In response, the Dow Jones Industrial Average (INDEX: ^DJI) was todays best performer of the three major indices rising 1.12%, a 135-point gain. The Nasdaq gained 0.92% and the S&P 500 (INDEX: ^GSPC) closed up 1.07%, putting it back into positive territory and giving it a good shot of closing up overall for the year.
Inside the Dow, the biggest gainers were the two Wall Street banks, Bank of America (NYS: BAC) and JPMorgan Chase (NYS: JPM) , adding 3.3% and 2.4%, respectively. Good macro news both domestically and in Europe was bound to help the big banks, which have been volatile lately. Finishing in third was Hewlett-Packard (NYS: HPQ) with a gain on 1.7% on no news.
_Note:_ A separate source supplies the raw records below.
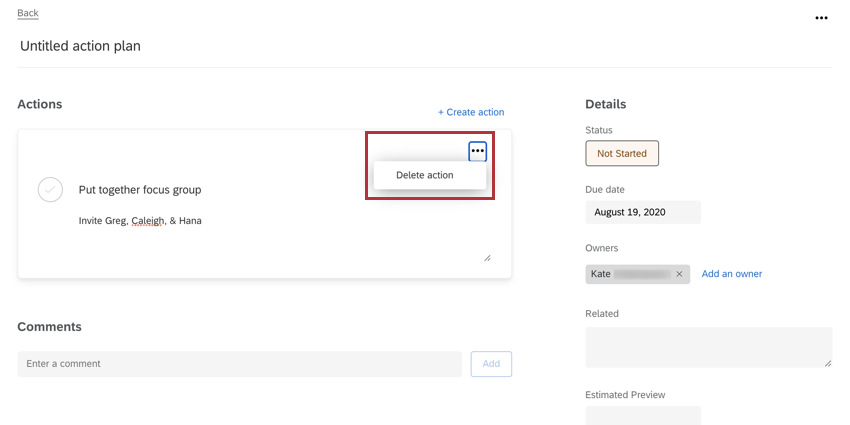Open the August 19, 2020 due date picker

[643, 212]
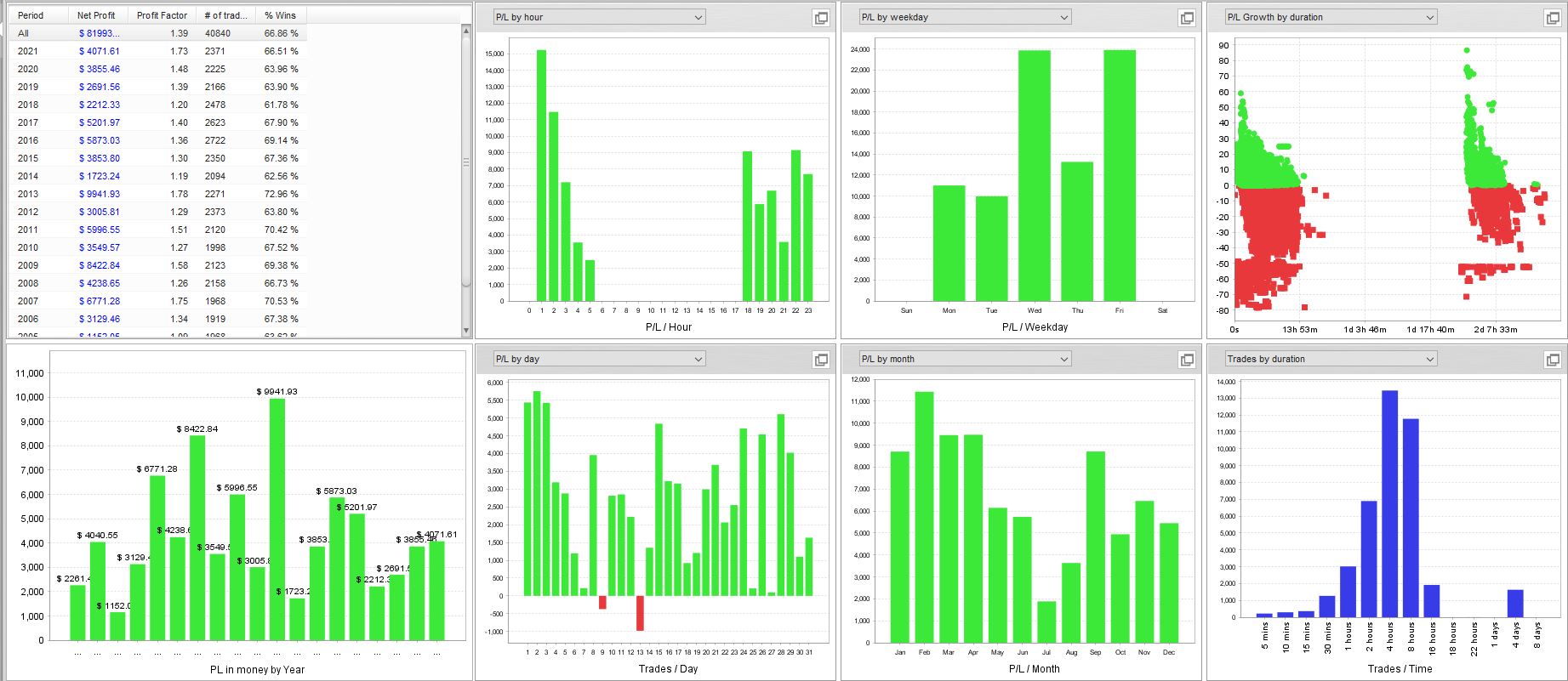Click the Period column header
Image resolution: width=1568 pixels, height=681 pixels.
38,15
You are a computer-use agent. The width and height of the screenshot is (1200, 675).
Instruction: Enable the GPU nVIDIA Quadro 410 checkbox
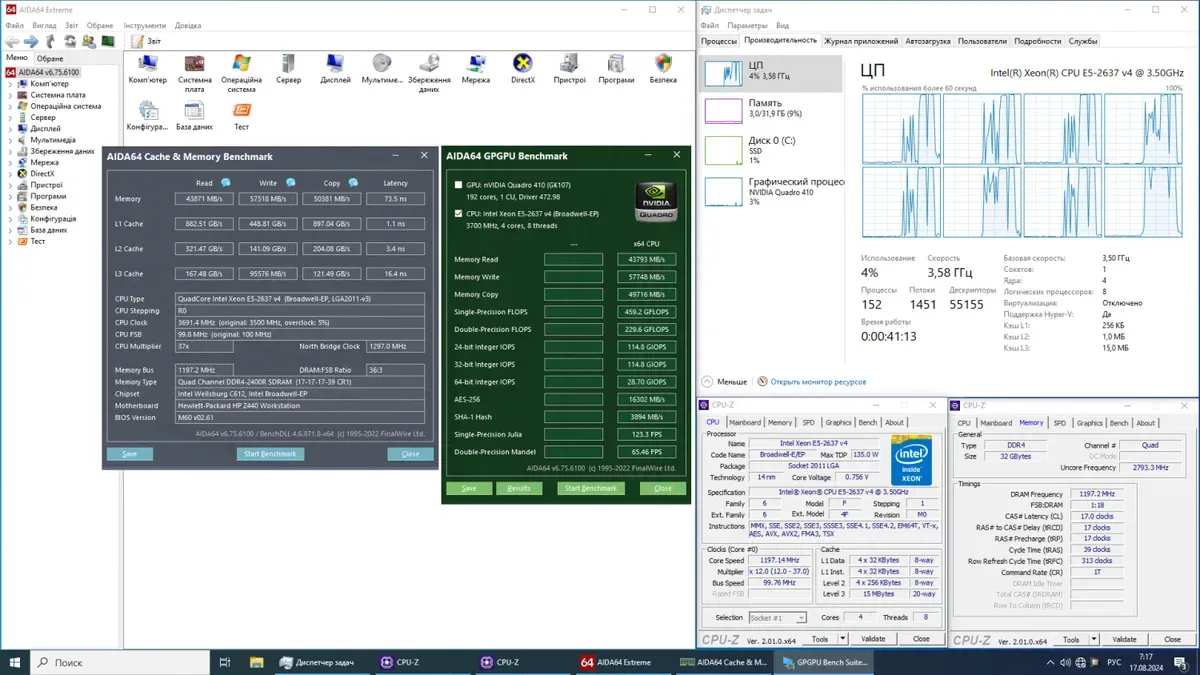(459, 185)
Well, almost no news, as the Delaware Supreme Court is unsealing a potentially embarrassing letter linked to the departure of former CEO Mark Hurd.
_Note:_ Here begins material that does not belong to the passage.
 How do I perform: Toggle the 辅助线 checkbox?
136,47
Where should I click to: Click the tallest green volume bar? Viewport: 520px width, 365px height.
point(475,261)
Also noteworthy were ExxonMobil (NYS: XOM) , up 1.3%, and Chevron (NYS: CVX) , up 1.4%, which had better-than-average days with Iran stirring up trouble in the Middle East and an unanticipated U.S. inventory jump. Oil prices are sitting right under $100 a barrel at $99.70 and have an excellent chance of ending the year above triple digits.
All told, it appears the market is doing its best to close out 2011 on a positive note. If that's the case, let's hope it's one trend we see continue into the new year.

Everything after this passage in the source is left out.